Así, puede concluirse que la Caja Agraria actuó de mala fe y de manera desleal con la accionante, pues luego de lograr que ésta depositara en ella toda su confianza, con una equivocada salida jurídica, vacía de cualquier contenido jurídico puntual en materia pensional, desecha la petición de la accionante, haciéndole creer que el tema en cuestión ya se había agotado.

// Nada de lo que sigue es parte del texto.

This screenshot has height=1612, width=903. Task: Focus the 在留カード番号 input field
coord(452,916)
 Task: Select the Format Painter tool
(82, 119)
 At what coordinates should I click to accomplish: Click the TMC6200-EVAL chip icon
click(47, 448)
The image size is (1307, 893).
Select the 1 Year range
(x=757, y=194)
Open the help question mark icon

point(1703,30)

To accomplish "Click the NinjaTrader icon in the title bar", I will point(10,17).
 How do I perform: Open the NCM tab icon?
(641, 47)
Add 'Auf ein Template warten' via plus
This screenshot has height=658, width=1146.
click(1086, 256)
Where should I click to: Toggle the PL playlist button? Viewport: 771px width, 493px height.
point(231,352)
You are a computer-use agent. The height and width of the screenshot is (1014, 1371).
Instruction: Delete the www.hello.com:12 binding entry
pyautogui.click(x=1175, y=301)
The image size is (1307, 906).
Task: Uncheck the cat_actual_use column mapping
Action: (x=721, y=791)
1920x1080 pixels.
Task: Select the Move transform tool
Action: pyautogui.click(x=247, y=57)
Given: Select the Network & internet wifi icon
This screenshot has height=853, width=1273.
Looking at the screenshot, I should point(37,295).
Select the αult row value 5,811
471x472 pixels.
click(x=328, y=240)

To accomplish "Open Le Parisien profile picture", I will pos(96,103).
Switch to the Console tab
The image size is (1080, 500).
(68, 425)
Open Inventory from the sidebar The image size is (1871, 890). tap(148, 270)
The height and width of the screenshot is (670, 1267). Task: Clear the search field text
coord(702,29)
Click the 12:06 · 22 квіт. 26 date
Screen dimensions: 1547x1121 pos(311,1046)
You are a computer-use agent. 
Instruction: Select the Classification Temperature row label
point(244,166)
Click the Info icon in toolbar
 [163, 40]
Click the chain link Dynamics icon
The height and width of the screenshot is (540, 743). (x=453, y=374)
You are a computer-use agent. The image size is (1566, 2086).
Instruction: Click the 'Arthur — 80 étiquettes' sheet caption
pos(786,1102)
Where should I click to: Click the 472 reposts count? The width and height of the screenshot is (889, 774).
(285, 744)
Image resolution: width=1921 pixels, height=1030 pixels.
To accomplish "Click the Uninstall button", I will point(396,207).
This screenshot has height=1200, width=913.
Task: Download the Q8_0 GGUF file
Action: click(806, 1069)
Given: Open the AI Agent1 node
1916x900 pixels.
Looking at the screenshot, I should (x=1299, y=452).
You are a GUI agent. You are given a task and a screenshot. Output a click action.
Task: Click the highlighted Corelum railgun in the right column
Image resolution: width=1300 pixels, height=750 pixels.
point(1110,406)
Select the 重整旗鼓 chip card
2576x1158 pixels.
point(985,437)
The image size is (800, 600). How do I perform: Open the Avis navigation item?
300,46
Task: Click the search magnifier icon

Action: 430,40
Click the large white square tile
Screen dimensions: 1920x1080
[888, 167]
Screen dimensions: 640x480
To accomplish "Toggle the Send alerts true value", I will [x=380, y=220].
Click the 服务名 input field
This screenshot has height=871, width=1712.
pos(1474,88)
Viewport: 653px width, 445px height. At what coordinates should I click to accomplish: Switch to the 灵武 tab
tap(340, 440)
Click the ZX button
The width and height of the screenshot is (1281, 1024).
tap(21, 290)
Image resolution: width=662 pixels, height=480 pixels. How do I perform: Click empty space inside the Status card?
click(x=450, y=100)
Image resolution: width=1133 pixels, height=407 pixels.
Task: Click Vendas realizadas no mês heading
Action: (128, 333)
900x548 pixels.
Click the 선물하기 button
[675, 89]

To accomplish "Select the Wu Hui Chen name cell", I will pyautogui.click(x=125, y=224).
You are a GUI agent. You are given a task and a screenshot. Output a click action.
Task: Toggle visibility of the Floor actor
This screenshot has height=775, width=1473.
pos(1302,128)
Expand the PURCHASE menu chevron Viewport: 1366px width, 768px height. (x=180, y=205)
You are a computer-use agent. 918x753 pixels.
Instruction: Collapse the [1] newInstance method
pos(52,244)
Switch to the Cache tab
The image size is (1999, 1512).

En consecuencia, la Sala considera que vista la situación personal y familiar en que se encuentra la accionante, las dificultades que ésta tiene para conseguir un trabajo en razón su edad (más de 51 años), y teniendo en cuenta el delicado estado de salud de su esposo quien es una persona de la tercera edad, es contundente, que la Caja Agraria con su amañado comportamiento, desconoció los derechos de la accionante, afectando gravemente sus condiciones mínimas de vida digna y exponiéndola a un posible perjuicio irremediable. Por ello, se revocará la sentencia proferida por la Sala Laboral del Tribunal Superior de Bogotá, y en su lugar, se tutelarán sus derechos fundamentales invocados.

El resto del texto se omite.